The state of Massachusetts is taking aggressive action to improve regulations and testing procedures for vaping products. Efforts are currently focusing on vitamin E acetate, after the Centers for Disease Control released a new report identifying the common vape additive as a likely cause of the recent nationwide outbreak of vape-related deaths and lung sicknesses.
In light of the CDC’s findings, Massachusetts’ Cannabis Control Commission is quarantining all cannabis vaping products until it can develop protocols for making sure shops aren’t selling anything containing vitamin E acetate. And the commission is getting a little help from MCR Labs, the laboratory that developed one of the first ways to test weed for the suspect chemical. And to respond to increasing public concerns about vitamin E acetate’s roll in vape-related lung illness, MCR Labs is offering two free screenings to any and everyone who wants to test their cannabis products.
Lab Finds Upwards of 50 Percent Vitamin E Acetate in Fake THC Cartridges
MCR Labs began screening cannabis vape cartridges for vitamin E on September 20, coinciding with the start of Massachusetts’ ban on vapes. Of the 109 samples MCR Labs analyzed, nine tested positive for vitamin E acetate. And some of those cartridges contained more than 50 percent of the additive by weight.
If you’ve ever wondered what all that extra stuff in your unregulated, counterfeit vape cartridge is, or why the color or consistency of the oil isn’t quite like the stuff you can get at licensed retailers, that’s likely why. Whoever’s manufacturing fake THC carts is cutting the THC oil with upwards of 50 percent vitamin E acetate. Indeed, MCR Labs says that none of the initial 109 samples it tested came from licensed producers or manufacturers of cannabis products.
Conversely, MCR Labs says that none of the vaping products supplied by a licensed, regulated producer have tested positive for vitamin E acetate.
MCR Labs is reporting its findings to the Massachusetts Cannabis Control Commission as it works to develop new regulations addressing the ingredients, labeling, sourcing, manufacturing and consumption process of cannabis oils and concentrates. Meanwhile MCR Labs will continue to offer two free vitamin E acetate screenings to anyone who submits a cannabis vaping product.
The free tests help MCR inform state regulators about which kinds of products are most contaminated with the chemical. And so far, their results are raising questions about the effectiveness of the commissions’ quarantine on regulated products. Critics say the quarantine will push medical patients and retail consumers back into the illicit marketplace, where products are more likely to contain vitamin E acetate.
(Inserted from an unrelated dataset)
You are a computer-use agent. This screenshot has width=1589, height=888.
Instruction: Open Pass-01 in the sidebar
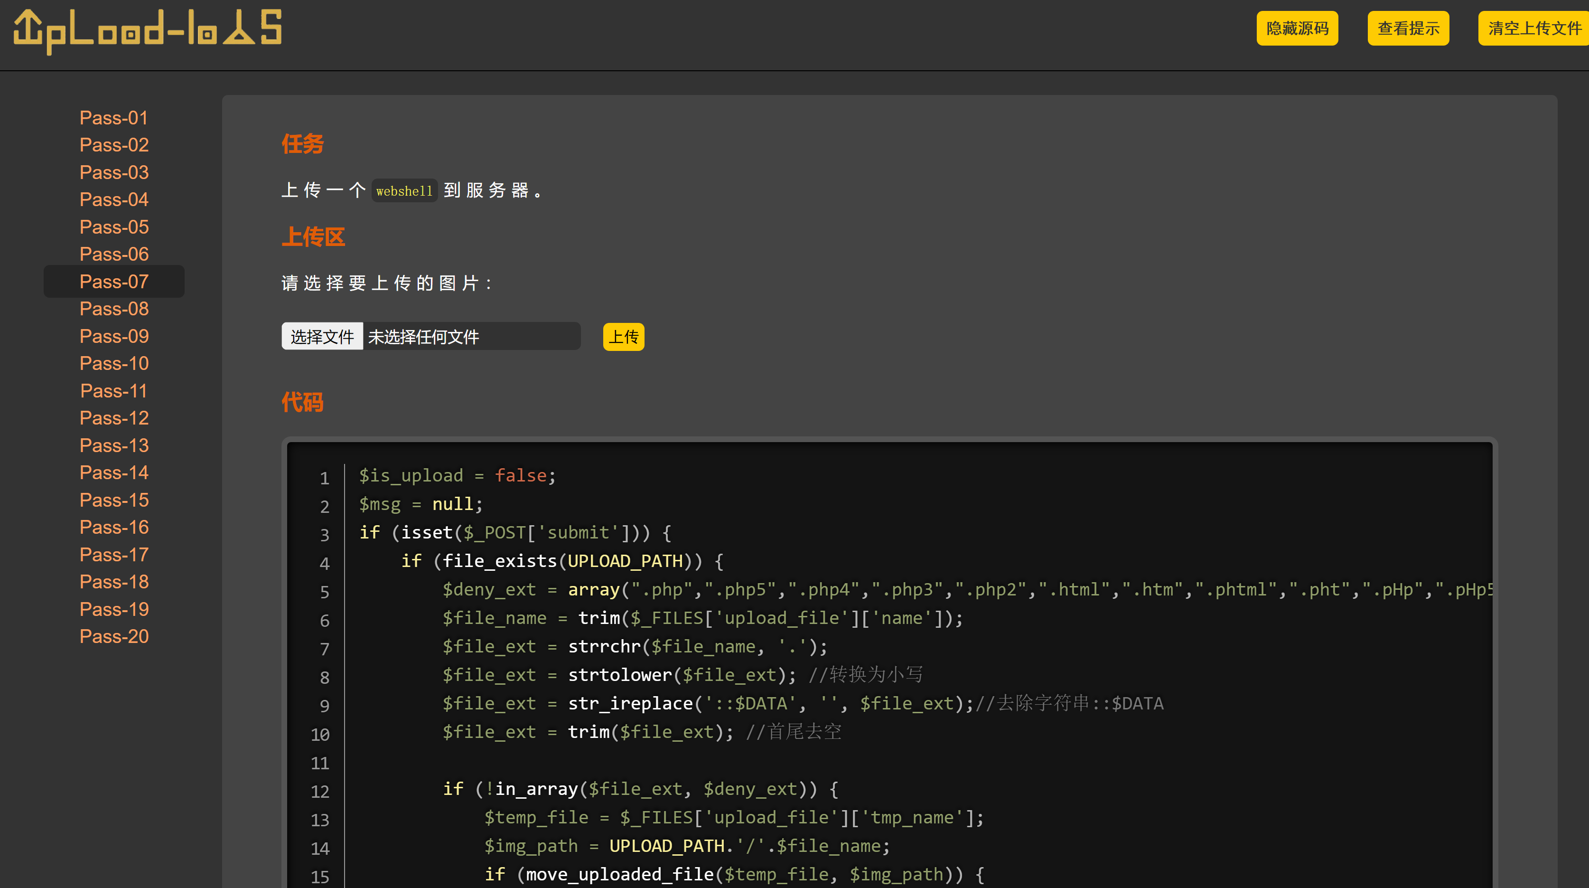point(114,118)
Mass. Lab Behind Vitamin E Acetate Test Offers First Two Screenings Free
Despite the recent opening of Massachusetts’ recreational cannabis market, state agencies have had cannabis vaping products on lock down. Since late September, neither medical cannabis patients nor recreational consumers have been able to buy THC oils, concentrates, cartridges, aerosol products, inhalers or any products, like vape pens, designed to work with them. Instead, medical cannabis patients and recreational consumers can only purchase flower and vaping devices that work exclusively with dried herb.
At the height of the public outcry over the nationwide vape-related health crisis, Massachusetts Gov. Charlie Baker issued an emergency ban on all e-cigarette and cannabis vaping products. The governor’s action drew a slew of legal challenges, and a state Superior Court has been steadily chipping away at the blanket ban on vapes, ruling that Gov. Baker and the state’s Department of Public Health exceeded their constitutional authority.
In one major decision, Superior Court Judge Douglas Wilkins ruled that only the state’s Cannabis Control Commission had the authority to block the sale of cannabis products. But just as the governor’s ban on medical cannabis vaping products expired on November 12, the commission issued a quarantine on all medical cannabis products except flower.
The commission cited the recent CDC report linking vitamin E acetate to lung illness and vape-related deaths. Under the agency’s existing set of regulations, product testing does not require screening for vitamin E acetate. Therefore, the commission said in a statement, products sold at licensed dispensaries and retail shops could contain the suspect additive.